Monday, March 29, 2010

Taking Action - Part III in the "Goals and Dreams" Series

We last wrote about communicating our intentions to the right group of stakeholders to garner support for our dreams and visions. By deliberately reaching out and engaging those supporters of yours, you build a network of accountability that supports your intentions. While it's wonderful to have that external support, how do you hold yourself accountable? Action Planning and accountability will be the focus for this portion of the series.

When my husband and I started our business in 2002 where I could do my consulting, we were excited to build something that had flexibility, a degree of freedom, and a way to give back what I had learned over my years in corporate. We set out to establish our LLC, and begin networking and telling the key stakeholders about what I was doing to fulfill on this intention.

Marketing mode was great because it required very little accountability on my part - at least for the part of networking. I found it quite easy and enjoyed meeting up and having lunch with colleagues to discuss our lives and business in general. However, as the work began to come in, I had to find a way to manage my time and hold myself accountable to the business development, marketing, and delivery portions of the business. It was exciting and overwhelming.

I hired a Personal Coach who helped me build an accountability model for myself of weekly action plans and checklists. For about a year my coach was the one I was accountable to while I built up my own internal accountability mechanism. We developed a planning tool that highlighted my annual goals, monthly goals, weekly goals, and then the daily activities that I needed to do to manage all of this. I grew this tool to include my personal mission statement (thank you Steven Covey) as well as my personal goals as these are part of all of my activities and affect my actions.
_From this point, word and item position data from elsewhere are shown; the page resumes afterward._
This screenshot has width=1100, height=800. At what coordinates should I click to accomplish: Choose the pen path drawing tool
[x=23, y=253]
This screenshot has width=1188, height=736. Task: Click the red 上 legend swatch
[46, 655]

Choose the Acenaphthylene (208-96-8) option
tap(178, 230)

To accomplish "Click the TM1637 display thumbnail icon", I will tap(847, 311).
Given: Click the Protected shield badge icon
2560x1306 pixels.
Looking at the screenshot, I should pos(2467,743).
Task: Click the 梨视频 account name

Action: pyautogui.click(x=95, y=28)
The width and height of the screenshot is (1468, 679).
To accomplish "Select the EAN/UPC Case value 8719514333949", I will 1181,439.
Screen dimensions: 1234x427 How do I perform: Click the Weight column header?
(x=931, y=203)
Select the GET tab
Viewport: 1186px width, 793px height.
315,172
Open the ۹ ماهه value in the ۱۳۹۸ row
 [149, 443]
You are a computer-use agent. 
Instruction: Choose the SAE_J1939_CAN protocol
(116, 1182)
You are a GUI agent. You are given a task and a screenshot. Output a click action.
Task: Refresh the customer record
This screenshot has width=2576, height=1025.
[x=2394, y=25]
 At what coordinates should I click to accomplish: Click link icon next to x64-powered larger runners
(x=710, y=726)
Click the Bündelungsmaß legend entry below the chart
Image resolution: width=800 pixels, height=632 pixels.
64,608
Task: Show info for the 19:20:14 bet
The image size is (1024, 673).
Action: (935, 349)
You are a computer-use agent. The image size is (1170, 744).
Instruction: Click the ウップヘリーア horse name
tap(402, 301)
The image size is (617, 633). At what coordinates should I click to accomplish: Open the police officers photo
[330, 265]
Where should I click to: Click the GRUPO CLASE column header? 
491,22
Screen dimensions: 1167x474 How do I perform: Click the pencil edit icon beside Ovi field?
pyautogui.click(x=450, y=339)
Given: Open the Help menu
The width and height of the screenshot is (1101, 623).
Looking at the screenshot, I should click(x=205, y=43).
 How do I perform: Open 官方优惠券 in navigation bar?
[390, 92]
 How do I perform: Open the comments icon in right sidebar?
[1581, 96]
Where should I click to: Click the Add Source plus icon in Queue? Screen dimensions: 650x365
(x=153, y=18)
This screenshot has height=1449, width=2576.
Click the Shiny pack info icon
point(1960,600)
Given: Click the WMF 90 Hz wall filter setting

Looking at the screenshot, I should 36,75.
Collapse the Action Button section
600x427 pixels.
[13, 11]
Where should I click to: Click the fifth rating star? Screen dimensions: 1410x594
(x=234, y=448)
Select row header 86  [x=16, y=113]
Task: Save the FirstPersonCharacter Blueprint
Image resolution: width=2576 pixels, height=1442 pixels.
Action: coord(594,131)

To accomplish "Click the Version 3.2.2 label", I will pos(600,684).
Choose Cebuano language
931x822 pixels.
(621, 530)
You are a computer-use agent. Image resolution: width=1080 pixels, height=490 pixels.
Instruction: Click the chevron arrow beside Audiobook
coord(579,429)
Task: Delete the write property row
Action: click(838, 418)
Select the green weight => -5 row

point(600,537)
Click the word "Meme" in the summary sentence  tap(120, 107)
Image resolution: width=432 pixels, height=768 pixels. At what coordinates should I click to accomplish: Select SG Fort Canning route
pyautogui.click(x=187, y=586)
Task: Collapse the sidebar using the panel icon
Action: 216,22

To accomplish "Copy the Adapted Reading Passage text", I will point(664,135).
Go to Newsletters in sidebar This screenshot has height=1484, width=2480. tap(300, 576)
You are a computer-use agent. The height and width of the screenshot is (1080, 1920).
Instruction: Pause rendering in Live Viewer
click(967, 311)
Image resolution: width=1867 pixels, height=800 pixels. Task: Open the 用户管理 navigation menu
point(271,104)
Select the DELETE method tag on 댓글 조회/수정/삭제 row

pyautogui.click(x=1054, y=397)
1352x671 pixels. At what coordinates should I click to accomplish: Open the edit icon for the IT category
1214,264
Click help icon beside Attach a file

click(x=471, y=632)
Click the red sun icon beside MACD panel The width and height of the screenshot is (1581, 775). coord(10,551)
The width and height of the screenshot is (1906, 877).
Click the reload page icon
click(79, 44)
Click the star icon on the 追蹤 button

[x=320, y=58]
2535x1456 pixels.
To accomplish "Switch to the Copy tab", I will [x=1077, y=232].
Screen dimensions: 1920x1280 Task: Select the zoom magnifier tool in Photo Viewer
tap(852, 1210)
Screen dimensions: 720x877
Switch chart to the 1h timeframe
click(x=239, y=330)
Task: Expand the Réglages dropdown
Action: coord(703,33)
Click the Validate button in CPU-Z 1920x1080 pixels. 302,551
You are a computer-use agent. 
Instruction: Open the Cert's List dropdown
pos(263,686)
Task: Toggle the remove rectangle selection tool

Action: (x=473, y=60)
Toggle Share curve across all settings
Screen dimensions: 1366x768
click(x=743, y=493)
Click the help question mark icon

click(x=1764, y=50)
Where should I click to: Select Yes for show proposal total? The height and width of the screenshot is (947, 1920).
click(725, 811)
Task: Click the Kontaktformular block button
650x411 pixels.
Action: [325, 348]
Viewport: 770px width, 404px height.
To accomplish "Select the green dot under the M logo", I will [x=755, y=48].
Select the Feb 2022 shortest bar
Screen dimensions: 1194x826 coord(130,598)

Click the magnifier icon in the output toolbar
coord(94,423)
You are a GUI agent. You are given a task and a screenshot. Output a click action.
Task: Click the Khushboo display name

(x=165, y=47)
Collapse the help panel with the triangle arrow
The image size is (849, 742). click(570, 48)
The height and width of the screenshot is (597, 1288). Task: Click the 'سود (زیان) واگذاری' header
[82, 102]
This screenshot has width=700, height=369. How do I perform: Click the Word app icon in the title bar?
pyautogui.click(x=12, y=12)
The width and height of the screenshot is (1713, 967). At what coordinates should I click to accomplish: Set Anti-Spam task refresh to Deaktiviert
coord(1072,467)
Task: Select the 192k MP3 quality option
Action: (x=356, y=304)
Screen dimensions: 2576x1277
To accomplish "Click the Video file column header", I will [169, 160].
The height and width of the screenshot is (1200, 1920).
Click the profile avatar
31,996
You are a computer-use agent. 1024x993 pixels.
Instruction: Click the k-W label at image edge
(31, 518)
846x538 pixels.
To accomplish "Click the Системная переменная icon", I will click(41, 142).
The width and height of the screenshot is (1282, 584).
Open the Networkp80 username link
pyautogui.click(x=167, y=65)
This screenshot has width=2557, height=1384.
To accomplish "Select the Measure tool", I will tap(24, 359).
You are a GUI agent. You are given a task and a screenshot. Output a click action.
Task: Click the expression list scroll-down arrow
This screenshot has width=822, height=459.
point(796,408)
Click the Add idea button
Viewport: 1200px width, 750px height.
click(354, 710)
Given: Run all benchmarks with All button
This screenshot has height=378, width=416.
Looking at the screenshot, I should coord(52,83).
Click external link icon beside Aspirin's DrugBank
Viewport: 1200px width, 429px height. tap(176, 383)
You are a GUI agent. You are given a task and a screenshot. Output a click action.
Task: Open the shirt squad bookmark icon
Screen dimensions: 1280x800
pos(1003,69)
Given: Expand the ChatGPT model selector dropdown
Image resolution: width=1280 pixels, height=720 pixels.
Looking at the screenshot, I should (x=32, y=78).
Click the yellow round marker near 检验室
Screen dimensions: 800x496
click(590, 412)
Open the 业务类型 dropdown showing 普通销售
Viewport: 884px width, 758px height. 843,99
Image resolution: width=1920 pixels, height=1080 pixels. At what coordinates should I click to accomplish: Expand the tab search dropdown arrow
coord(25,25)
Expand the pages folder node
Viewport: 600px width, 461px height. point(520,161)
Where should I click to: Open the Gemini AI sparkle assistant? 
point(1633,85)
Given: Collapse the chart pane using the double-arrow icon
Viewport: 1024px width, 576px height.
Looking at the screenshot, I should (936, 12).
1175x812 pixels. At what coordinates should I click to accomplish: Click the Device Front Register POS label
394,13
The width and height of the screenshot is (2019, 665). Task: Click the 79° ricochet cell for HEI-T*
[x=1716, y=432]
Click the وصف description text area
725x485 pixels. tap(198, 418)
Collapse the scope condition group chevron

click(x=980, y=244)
I still use this one sheet of paper to outline my actions every Sunday. I cross the items off the list as I complete them, and feel happy to be completing the most important as well as the urgent items.

This tool worked well for me and was fairly easy to develop - once I knew my goals, dreams, intentions and had communicated those. There are plenty of tools you can use to hold yourself accountable - iPhone, Microsoft Outlook with Tasks and Calendar options, or a Planner or Organizer. Whatever tool you choose, the most important part is to be sure that it is designed to hold you accountable to your true intentions - those you commit to fulfilling. If you fail to add these intentions, the tool won't be useful and you lose the method of holding yourself accountable.

If you want support in building action plans or an accountability tool, just reply to this post and I am happy to help. Have fun with your dreams - turn them into intentions, communicate them to your universe, and build supporting action plans and accountability mechanisms. Watch your dreams come to life through these simple, effective steps.


Question to Ponder: What actions should be in my "Weekly Action Plan" that will lead me to fulfilling on my intentions? How would I best hold myself accountable? Who should help me develop my own accountability model - a friend, coworker, family member, personal coach?